-- Begin PROVIDED PASSAGE --

1. Feature not built (!CONFIG_ARM64_BRBE):
Falls back to the current behaviour i.e event gets rejected.
2. Feature built but HW not supported (CONFIG_ARM64_BRBE && !FEAT_BRBE):
Falls back to the current behaviour i.e event gets rejected.
3. Feature built and HW supported (CONFIG_ARM64_BRBE && FEAT_BRBE):
Platform supports branch stack sampling requests. Let's observe through a
simple example here.
$perf record -j any_call,u,k,save_type ls
[Please refer perf-record man pages for all possible branch filter options]
$perf report
-------------------------- Snip ----------------------
# Overhead Command Source Shared Object Source Symbol Target Symbol Basic Block Cycles
# ........ ....... .................... ............................................ ............................................ ..................

-- End PROVIDED PASSAGE --
-- Begin DATA LISTING --

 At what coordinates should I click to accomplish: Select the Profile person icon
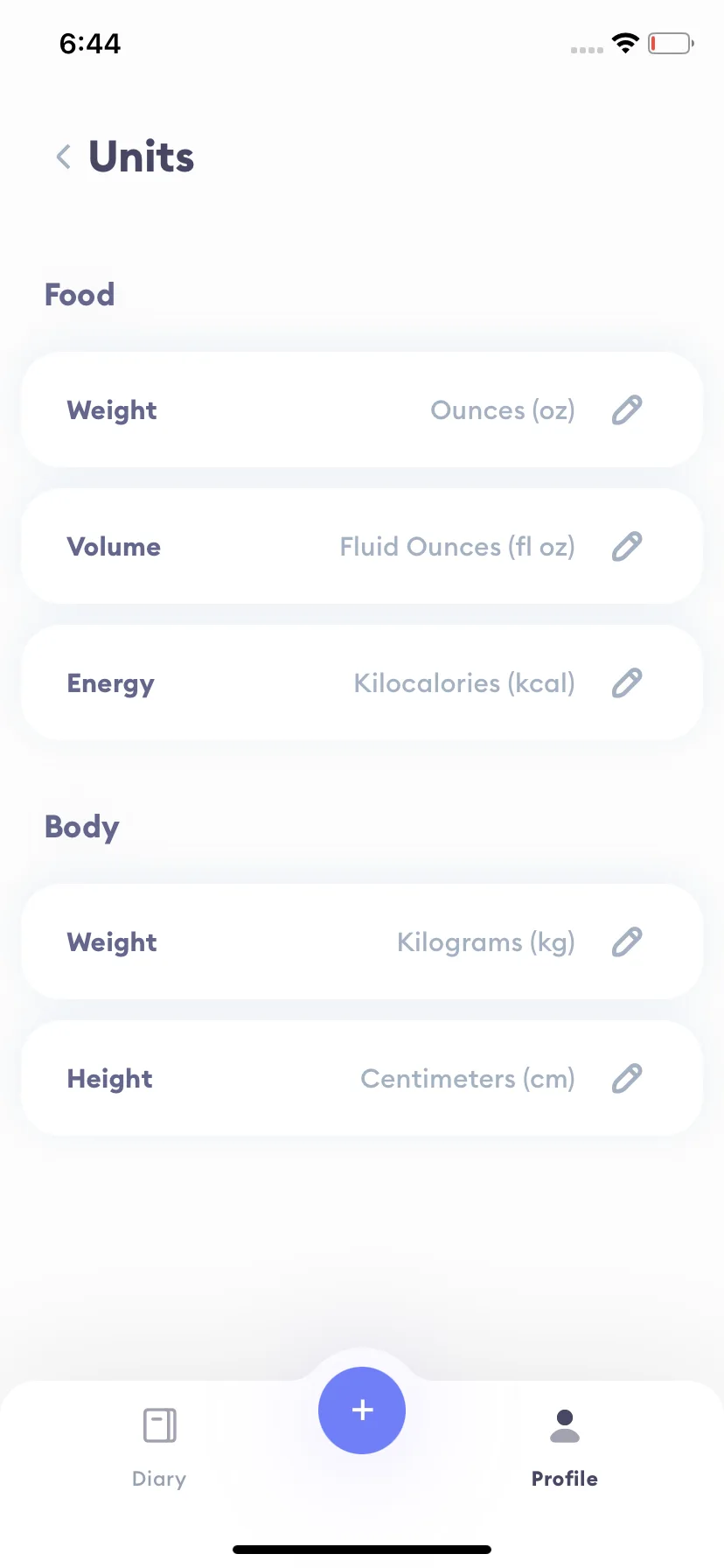pyautogui.click(x=565, y=1425)
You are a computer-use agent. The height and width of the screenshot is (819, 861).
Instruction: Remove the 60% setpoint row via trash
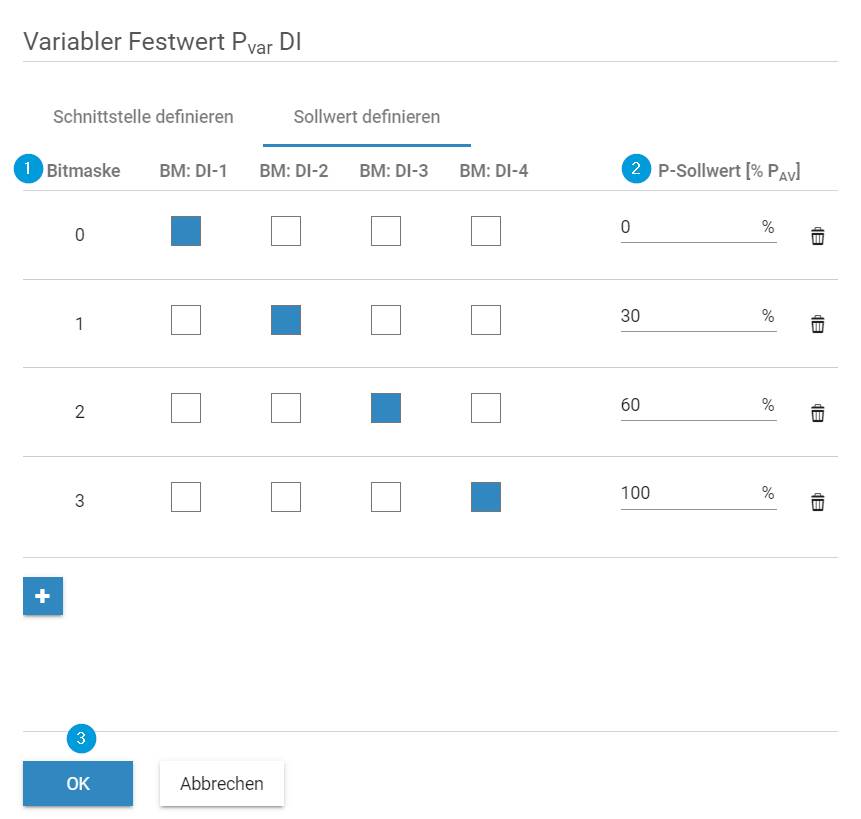point(817,413)
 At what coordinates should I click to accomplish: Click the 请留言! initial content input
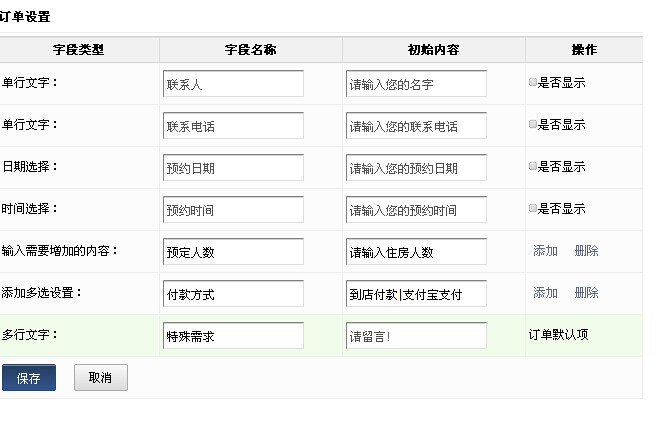coord(416,336)
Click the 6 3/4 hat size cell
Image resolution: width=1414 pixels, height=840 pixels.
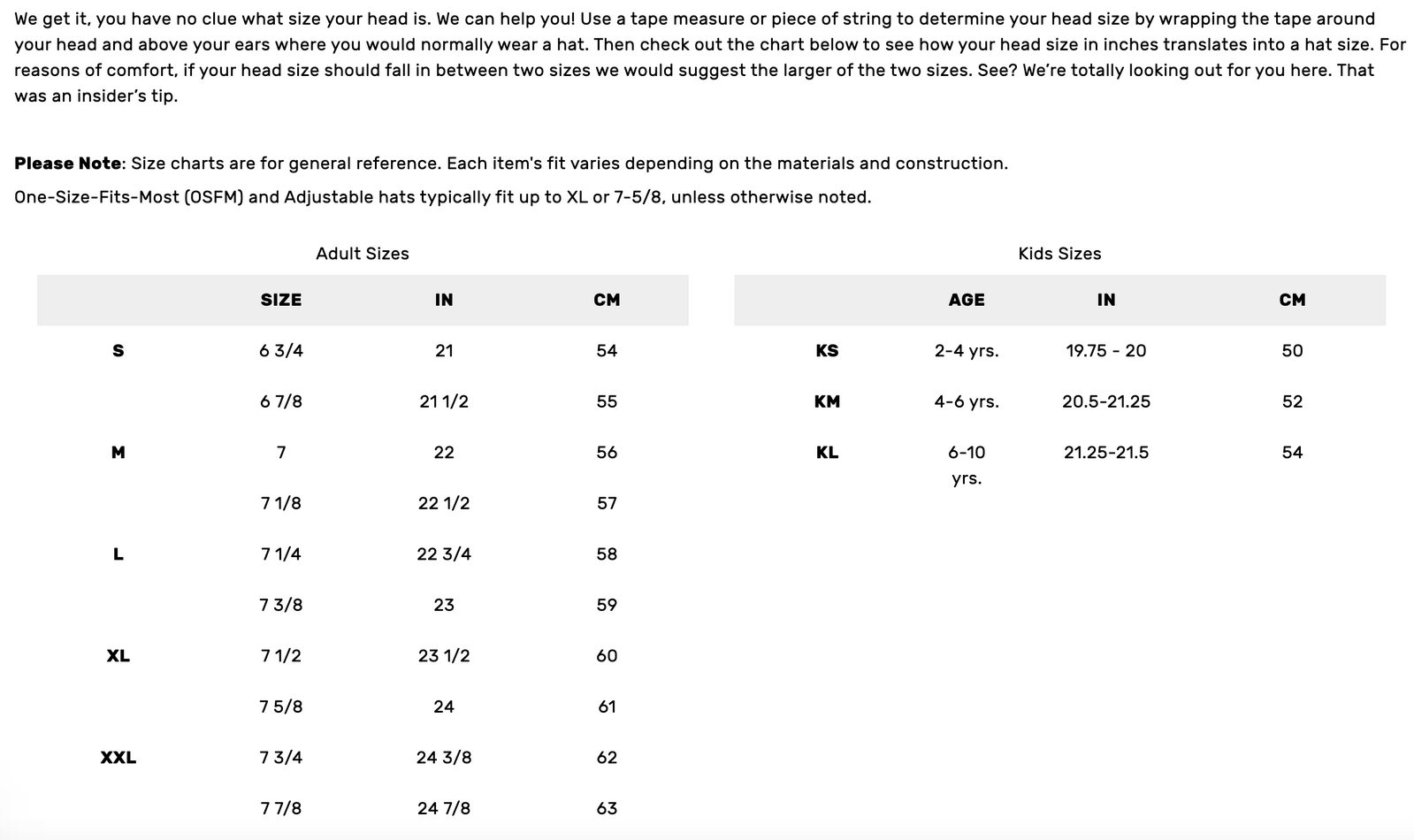click(x=281, y=351)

-- End DATA LISTING --

▸ WHAT IS ASKED
[1] In the BRBE passage, what happens to an event when the feature is built but the hardware does not support it?
[2] Transcribe everything in the BRBE passage from "2. Feature built" down to "simple example here.".
[3] According to the BRBE passage, why does the platform accept branch stack sampling requests in the third case but not in the first two?

▸ ANSWERS FOR THIS EXERCISE
[1] It falls back to the current behavior, meaning the event gets rejected.

[2]
2. Feature built but HW not supported (CONFIG_ARM64_BRBE && !FEAT_BRBE):
Falls back to the current behaviour i.e event gets rejected.
3. Feature built and HW supported (CONFIG_ARM64_BRBE && FEAT_BRBE):
Platform supports branch stack sampling requests. Let's observe through a
simple example here.

[3] In the third case, the feature is built (CONFIG_ARM64_BRBE) and the hardware supports it (FEAT_BRBE). In the first two cases, either the feature is not built or the hardware lacks support, so the current behavior applies and the event gets rejected.